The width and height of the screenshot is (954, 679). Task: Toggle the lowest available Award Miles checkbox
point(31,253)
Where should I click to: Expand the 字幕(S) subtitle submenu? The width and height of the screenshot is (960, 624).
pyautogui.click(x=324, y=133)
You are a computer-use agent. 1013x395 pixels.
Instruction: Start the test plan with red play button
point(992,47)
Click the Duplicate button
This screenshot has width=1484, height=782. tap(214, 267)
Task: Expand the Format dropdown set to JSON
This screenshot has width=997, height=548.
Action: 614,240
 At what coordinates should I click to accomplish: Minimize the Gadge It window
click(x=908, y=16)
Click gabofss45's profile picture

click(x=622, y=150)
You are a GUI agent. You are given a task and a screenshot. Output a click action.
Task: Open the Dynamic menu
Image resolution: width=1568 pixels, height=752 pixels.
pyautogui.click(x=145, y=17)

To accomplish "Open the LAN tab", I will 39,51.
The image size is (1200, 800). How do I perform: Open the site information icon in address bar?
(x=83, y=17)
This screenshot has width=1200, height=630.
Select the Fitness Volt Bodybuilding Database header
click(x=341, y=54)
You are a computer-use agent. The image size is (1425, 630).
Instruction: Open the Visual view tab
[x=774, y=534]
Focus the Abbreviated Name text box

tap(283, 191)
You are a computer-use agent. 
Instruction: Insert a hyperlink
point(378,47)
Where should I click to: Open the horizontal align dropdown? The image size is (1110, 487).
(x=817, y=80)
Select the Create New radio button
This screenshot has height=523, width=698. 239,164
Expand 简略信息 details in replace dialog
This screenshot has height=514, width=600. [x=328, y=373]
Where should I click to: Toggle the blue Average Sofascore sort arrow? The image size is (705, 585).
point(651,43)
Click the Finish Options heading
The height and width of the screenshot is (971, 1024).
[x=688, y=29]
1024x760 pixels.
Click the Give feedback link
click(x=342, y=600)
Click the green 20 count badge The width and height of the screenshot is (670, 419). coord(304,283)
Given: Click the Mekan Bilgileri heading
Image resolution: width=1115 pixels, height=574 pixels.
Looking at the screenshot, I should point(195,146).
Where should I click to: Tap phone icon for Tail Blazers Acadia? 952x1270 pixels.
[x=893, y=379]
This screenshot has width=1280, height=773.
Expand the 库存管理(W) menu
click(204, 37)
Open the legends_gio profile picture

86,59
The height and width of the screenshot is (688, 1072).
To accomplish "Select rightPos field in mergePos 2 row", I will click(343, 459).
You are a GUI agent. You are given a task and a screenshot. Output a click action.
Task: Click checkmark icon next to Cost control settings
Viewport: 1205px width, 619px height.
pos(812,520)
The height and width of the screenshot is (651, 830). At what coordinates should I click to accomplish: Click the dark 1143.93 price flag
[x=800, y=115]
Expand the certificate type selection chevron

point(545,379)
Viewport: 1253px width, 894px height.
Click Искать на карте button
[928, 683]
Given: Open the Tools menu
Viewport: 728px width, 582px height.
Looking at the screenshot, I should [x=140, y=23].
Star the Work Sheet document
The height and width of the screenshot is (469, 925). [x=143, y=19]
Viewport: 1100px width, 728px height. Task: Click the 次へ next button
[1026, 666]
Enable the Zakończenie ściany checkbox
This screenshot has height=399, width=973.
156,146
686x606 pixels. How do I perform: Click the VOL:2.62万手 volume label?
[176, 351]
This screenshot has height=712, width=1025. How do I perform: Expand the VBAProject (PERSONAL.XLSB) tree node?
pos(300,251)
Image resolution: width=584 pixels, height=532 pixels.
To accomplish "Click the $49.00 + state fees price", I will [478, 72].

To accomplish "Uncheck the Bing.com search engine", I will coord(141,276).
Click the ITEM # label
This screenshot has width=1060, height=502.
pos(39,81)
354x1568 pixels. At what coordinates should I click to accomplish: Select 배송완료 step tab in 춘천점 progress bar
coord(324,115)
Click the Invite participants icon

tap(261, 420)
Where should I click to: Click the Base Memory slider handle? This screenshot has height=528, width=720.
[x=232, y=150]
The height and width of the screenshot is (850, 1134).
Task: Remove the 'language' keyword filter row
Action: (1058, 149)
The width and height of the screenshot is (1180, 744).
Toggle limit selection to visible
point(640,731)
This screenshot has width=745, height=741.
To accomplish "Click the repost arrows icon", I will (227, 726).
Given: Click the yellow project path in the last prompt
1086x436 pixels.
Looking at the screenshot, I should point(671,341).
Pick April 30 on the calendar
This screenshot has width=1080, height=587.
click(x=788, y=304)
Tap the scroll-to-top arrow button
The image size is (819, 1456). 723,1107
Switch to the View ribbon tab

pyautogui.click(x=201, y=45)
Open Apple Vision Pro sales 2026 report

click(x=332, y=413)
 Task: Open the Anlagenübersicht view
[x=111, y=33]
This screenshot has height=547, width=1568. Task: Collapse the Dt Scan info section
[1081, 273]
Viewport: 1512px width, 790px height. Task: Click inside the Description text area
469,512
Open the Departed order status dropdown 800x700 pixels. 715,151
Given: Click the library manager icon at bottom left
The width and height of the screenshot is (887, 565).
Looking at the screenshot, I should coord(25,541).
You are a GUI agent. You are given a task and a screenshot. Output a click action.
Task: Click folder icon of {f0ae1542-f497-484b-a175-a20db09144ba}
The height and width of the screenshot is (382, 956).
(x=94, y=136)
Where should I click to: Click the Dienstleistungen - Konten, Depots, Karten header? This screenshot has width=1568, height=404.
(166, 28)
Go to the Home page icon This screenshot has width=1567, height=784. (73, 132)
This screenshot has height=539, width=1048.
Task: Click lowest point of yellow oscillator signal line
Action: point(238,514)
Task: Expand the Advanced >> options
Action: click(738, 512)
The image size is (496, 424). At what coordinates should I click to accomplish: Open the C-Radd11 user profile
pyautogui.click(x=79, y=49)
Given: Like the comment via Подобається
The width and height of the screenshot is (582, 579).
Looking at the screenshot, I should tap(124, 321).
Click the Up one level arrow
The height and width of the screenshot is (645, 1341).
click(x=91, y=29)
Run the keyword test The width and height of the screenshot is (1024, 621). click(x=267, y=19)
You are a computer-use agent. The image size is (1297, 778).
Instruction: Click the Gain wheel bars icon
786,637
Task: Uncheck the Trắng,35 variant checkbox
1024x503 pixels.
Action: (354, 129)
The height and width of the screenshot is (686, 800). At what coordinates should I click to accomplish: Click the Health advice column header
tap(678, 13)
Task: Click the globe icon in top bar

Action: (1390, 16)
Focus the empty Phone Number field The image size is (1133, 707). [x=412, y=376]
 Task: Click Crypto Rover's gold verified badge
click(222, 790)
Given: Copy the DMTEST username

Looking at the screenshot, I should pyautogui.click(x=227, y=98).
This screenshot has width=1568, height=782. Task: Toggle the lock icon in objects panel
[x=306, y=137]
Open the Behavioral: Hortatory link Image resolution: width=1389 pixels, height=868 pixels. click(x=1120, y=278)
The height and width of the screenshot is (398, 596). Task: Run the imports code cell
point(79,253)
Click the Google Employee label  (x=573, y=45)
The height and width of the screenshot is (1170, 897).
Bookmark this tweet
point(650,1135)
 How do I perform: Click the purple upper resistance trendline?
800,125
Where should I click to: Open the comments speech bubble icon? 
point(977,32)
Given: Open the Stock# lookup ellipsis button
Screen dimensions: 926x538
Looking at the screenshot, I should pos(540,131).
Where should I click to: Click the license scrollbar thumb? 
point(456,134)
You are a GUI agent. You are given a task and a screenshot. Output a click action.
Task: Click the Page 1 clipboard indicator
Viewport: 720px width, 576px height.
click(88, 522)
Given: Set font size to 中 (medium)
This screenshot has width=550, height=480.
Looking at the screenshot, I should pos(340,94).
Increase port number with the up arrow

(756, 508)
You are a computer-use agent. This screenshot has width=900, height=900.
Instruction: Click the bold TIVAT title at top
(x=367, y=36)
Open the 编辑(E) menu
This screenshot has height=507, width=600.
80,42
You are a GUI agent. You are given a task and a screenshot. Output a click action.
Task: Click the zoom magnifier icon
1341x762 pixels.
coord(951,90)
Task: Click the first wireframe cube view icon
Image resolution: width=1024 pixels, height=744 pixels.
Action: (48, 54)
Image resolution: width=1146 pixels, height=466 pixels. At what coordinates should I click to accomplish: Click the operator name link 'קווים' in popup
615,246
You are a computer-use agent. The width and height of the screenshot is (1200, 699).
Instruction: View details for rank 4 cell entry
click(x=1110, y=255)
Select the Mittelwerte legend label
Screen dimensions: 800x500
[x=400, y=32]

= = =

* **Problem description**
Search the entries for the word "field", then list each line that holds it.

* **Reply to the task**
To accomplish "Select rightPos field in mergePos 2 row", I will click(343, 459).
Focus the empty Phone Number field The image size is (1133, 707). [x=412, y=376]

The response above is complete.